__YOUR TASK__
Repeat the listing below word for word, leaving out the pictures.

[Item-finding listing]
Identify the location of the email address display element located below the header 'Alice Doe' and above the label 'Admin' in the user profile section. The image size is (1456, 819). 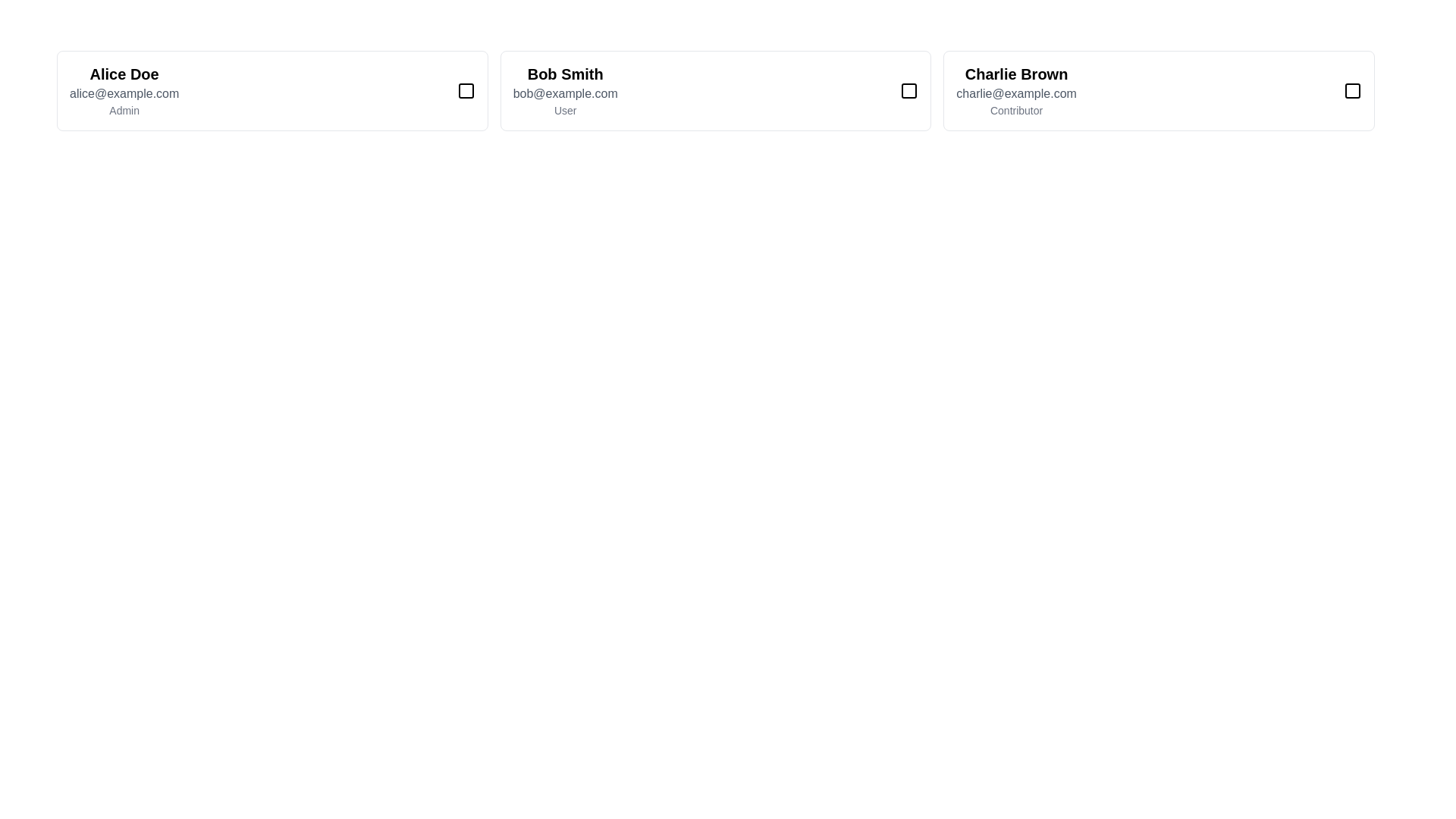
(124, 93).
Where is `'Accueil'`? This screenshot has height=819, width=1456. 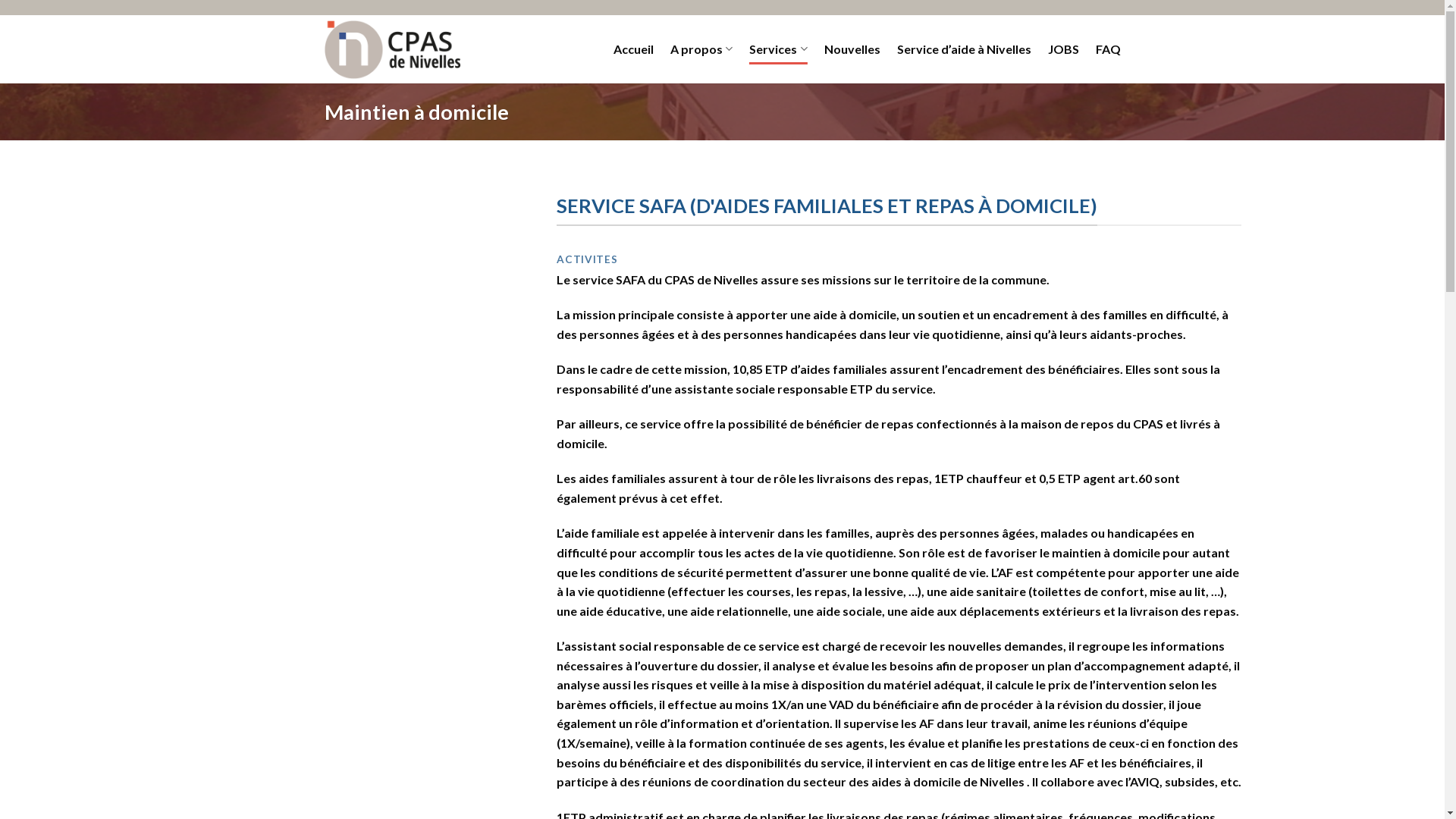
'Accueil' is located at coordinates (633, 49).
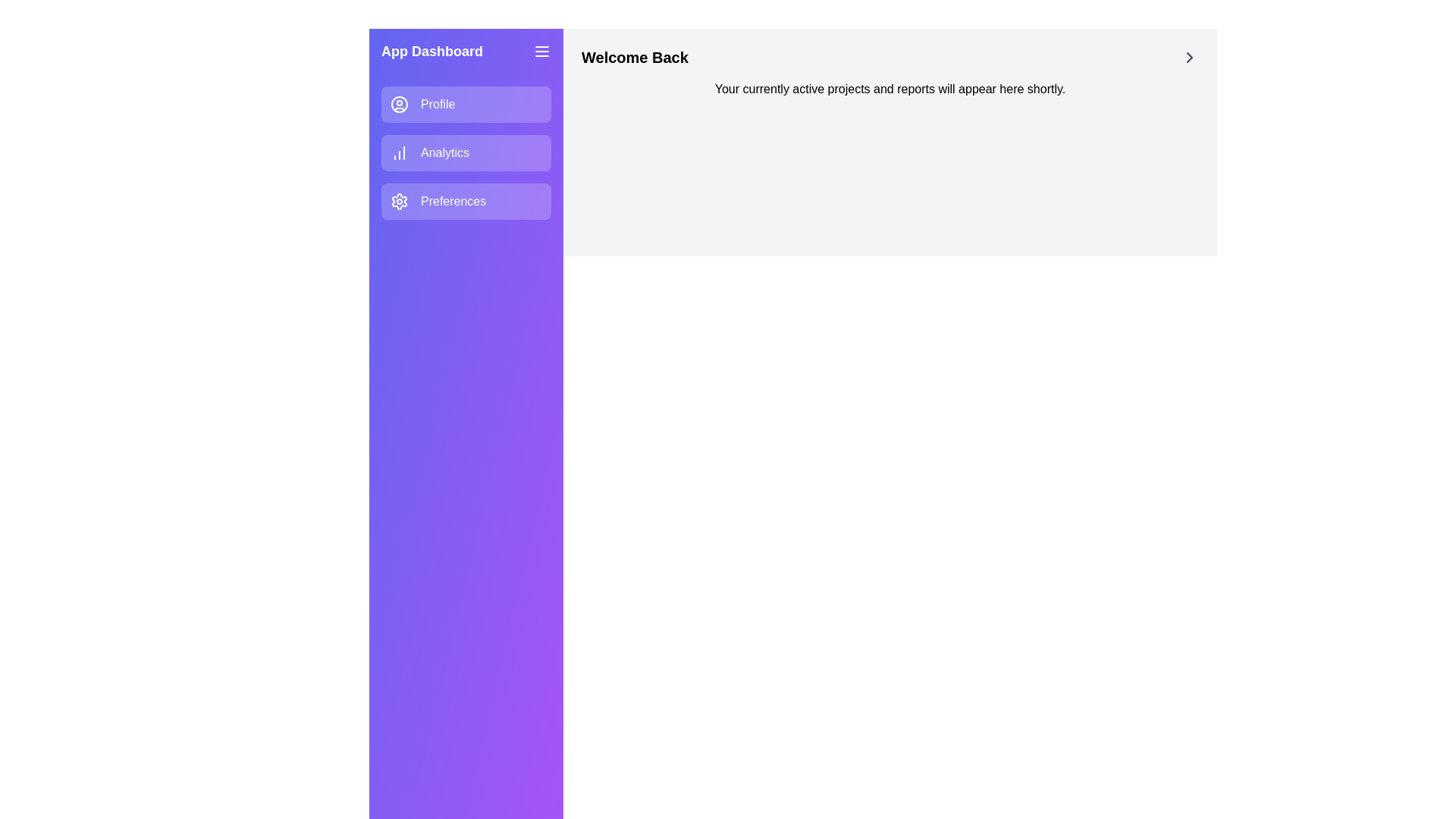  I want to click on the navigation item labeled Analytics to navigate to its section, so click(465, 152).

__PROBLEM SOLUTION__
Identify the location of the email address display element located below the header 'Alice Doe' and above the label 'Admin' in the user profile section. The image size is (1456, 819). 
(124, 93).
Where is `'Accueil'`? This screenshot has height=819, width=1456. 
'Accueil' is located at coordinates (633, 49).
  I want to click on the navigation item labeled Analytics to navigate to its section, so click(465, 152).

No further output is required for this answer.